Security Awareness Training Program
We need to generate security awareness by training users on organizations’ security policies, compliance requirements for these policies as well as the consequences of not complying with them. The users also need to be trained to identify the symptoms of an attack, they should be able to differentiate between normal e-mail and phishing e-mail, keep their devices used for working on business applications up-to-date with OS and other application patches not to share passwords or any other information. I do not think I have to elaborate on this more we all know the importance of security awareness programs.
The ISO/IEC 27001 standard defines cybersecurity governance as, “The system by which an organization directs and controls security governance, specifies the accountability framework and provides oversight to ensure that risks are adequately mitigated, while management ensures that controls are implemented to mitigate risks.”
Appointed CISO and CISO’s at the table alongside the CIO, COO, CFO, and CEO will able to provide the necessary support to change the perception that Cybersecurity is a technology operations issue. This will help to provide the necessary support for getting security aligned with law, privacy and enterprise risks, and Cyber resilience requirements.
Cybersecurity governance will help in the following three important areas to overall improve cybersecurity :
- To assess the organization current security maturity state and suggest the road map for improvements
- Security Policies in line with regulatory requirements and aligned with organization culture
- Take ownership of the security awareness program and improve the effectiveness of the same
Third-Party Risk Assessment
Businesses are no longer working alone, they have partners, 3rd party vendors, services providers to assist in non-core business activities. This helps organizations to concentrate on core activities at the same time it adds risk, the vulnerabilities in 3rd party can be pathways for attackers to get into the organization network, and hence it is important to perform 3rd party risk assessment before signing the contract and onboarding the 3rd party vendor. You need to risk assess vendor and their products and services to evaluate if they’re appropriate for your organization’s risk appetite, meaning the amount of risk your organization is prepared to take on. Third-party risk assessment is not one-time activities; they need to be revisited regularly. Your critical and high-risk vendors should be reassessed at least annually as part of operational due diligence.

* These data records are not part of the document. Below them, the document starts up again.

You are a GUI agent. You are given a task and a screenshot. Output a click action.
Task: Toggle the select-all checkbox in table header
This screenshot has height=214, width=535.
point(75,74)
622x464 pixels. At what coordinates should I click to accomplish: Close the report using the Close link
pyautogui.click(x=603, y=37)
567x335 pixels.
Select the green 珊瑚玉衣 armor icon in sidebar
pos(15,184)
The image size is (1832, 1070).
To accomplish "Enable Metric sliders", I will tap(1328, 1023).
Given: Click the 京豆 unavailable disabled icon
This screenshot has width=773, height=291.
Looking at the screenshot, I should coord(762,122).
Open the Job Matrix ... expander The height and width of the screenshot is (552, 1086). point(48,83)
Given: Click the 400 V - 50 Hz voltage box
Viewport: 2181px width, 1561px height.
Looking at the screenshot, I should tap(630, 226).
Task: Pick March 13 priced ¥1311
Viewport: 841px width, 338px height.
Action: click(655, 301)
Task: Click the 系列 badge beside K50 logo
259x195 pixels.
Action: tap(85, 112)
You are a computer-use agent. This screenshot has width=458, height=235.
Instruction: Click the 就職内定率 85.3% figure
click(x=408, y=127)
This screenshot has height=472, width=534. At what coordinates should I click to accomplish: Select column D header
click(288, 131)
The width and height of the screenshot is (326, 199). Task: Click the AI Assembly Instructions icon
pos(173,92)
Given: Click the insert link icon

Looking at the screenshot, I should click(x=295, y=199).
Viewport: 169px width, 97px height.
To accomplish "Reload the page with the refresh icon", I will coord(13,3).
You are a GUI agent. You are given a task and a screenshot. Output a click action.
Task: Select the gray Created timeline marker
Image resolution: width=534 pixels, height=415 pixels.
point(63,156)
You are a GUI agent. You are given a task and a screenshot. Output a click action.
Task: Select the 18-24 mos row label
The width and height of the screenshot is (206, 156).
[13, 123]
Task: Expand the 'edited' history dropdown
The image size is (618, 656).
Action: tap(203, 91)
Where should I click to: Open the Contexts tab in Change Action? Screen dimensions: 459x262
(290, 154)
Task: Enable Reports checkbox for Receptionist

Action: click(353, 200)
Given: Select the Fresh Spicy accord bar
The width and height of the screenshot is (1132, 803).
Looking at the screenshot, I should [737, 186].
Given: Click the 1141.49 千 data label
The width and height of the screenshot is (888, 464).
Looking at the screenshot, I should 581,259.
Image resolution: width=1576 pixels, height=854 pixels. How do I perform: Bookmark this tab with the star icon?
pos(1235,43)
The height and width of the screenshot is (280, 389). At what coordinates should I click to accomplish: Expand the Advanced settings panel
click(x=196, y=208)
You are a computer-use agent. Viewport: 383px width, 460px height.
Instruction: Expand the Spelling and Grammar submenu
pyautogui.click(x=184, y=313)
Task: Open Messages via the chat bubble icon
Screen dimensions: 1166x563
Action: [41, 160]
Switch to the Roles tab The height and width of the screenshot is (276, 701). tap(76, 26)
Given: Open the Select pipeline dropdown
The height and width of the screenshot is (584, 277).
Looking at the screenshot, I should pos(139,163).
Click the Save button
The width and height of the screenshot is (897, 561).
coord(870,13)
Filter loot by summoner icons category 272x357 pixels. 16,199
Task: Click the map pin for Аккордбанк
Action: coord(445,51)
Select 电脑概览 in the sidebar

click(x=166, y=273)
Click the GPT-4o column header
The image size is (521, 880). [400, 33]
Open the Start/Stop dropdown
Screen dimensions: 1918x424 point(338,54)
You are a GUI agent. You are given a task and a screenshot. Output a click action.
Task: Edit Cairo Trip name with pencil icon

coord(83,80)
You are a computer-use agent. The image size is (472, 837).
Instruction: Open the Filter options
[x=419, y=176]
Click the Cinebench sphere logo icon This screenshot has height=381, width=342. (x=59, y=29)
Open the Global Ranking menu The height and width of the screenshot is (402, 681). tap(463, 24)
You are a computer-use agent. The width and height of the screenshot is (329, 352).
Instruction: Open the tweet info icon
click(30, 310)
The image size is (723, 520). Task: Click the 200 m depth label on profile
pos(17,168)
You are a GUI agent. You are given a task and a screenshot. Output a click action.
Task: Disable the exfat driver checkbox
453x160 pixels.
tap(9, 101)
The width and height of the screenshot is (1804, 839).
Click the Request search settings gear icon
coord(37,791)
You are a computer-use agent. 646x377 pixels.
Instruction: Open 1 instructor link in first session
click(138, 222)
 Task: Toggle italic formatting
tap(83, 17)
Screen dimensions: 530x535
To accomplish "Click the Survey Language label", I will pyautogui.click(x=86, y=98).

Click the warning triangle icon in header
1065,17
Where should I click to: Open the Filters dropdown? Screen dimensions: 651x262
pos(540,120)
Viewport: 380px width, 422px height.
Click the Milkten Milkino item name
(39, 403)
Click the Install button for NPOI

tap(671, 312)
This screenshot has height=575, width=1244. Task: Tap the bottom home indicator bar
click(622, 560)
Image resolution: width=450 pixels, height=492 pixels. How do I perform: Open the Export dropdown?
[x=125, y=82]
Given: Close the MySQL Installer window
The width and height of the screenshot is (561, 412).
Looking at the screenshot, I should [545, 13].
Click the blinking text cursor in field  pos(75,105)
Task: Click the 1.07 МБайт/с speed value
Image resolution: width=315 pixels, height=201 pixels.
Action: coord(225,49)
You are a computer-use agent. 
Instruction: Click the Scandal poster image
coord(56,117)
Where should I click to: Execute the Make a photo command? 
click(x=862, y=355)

This covers all six pillars of the holistic security view.
As Sun Tzu put it:
Confirmation of the ground is of the greatest assistance in battle. Therefore, to estimate the enemy situation and to calculate distances and the degree of difficulty of the terrain so as to control victory are virtues of the superior general. He who fights with knowledge of these factors is certain to win; he who does not will surely be defeated.
Understanding core business activities, future business plans, applicable regulatory requirements, and organization-specific policies, the data touchpoints for the entire data lifecycle, operational requirements, and users give the inputs to security architects to design the optimal security required for the organization. This will help to achieve the business objectives, protect the data, and comply with the regulatory requirements without compromising client experience.